Good Hope Township is a township in Itasca County, Minnesota, United States. The population was 137 at the 2020 census.

==Geography==
According to the United States Census Bureau, the township has a total area of 34.7 sqmi, of which 30.8 sqmi is land and 3.8 sqmi, or 11.10%, is water.

==Demographics==
As of the census of 2000, there were 79 people, 35 households, and 22 families living in the township. The population density was 2.6 PD/sqmi. There were 106 housing units at an average density of 3.4 /sqmi. The racial makeup of the township was 81.01% White, 12.66% Native American, and 6.33% from two or more races.

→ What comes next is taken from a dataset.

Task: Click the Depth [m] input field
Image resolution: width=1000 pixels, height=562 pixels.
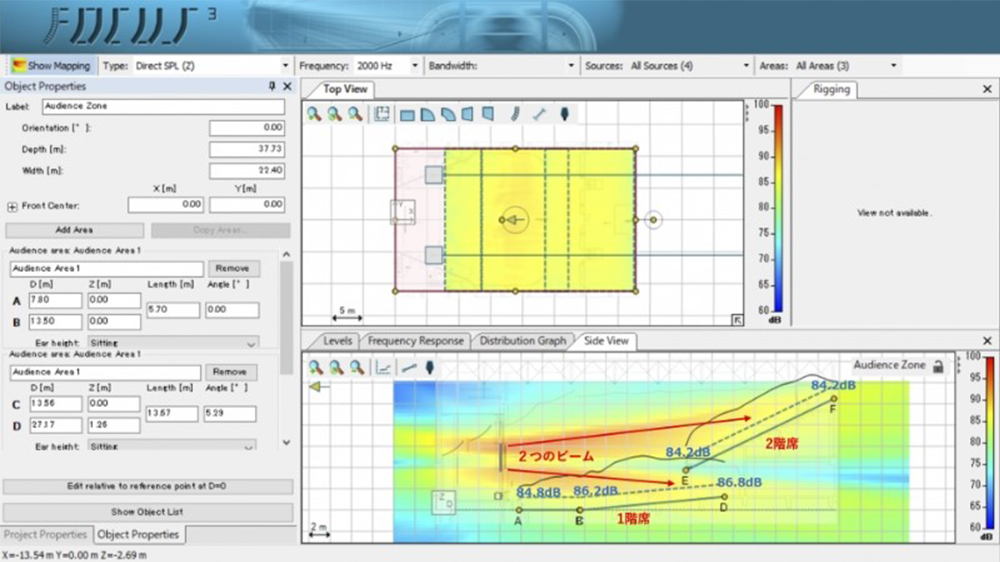Action: pyautogui.click(x=248, y=149)
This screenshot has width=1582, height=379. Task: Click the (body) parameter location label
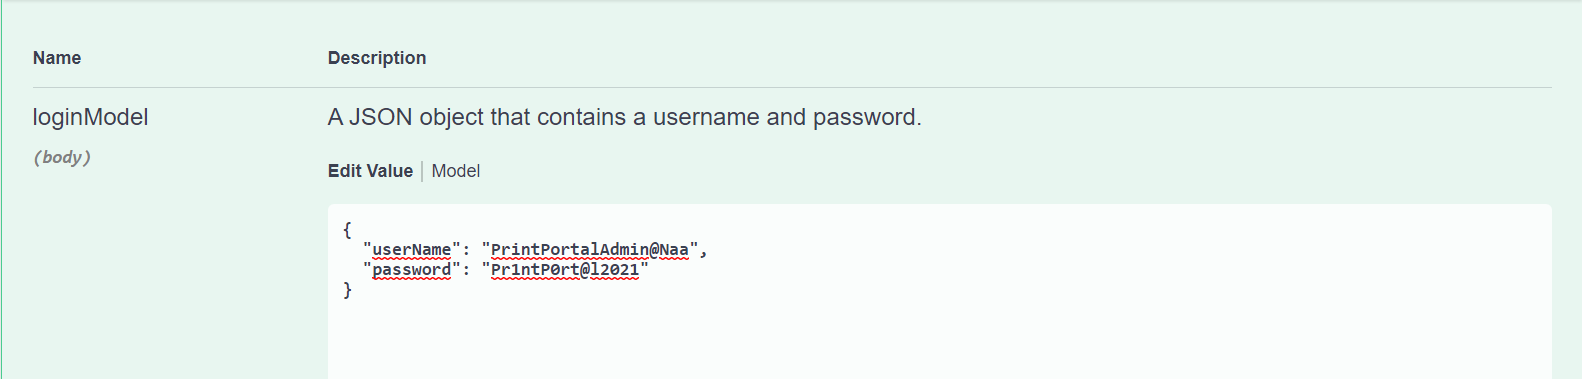(62, 157)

There were 35 households, out of which 20.0% had children under the age of 18 living with them, 60.0% were married couples living together, and 37.1% were non-families. 31.4% of all households were made up of individuals, and 17.1% had someone living alone who was 65 years of age or older. The average household size was 2.26 and the average family size was 2.82.

In the township the population was spread out, with 19.0% under the age of 18, 6.3% from 18 to 24, 22.8% from 25 to 44, 31.6% from 45 to 64, and 20.3% who were 65 years of age or older. The median age was 48 years. For every 100 females, there were 119.4 males. For every 100 females age 18 and over, there were 106.5 males.

The median income for a household in the township was $25,000, and the median income for a family was $39,167. Males had a median income of $32,083 versus $8,750 for females. The per capita income for the township was $12,623. There were 16.7% of families and 15.8% of the population living below the poverty line, including no under eighteens and 35.3% of those over 64.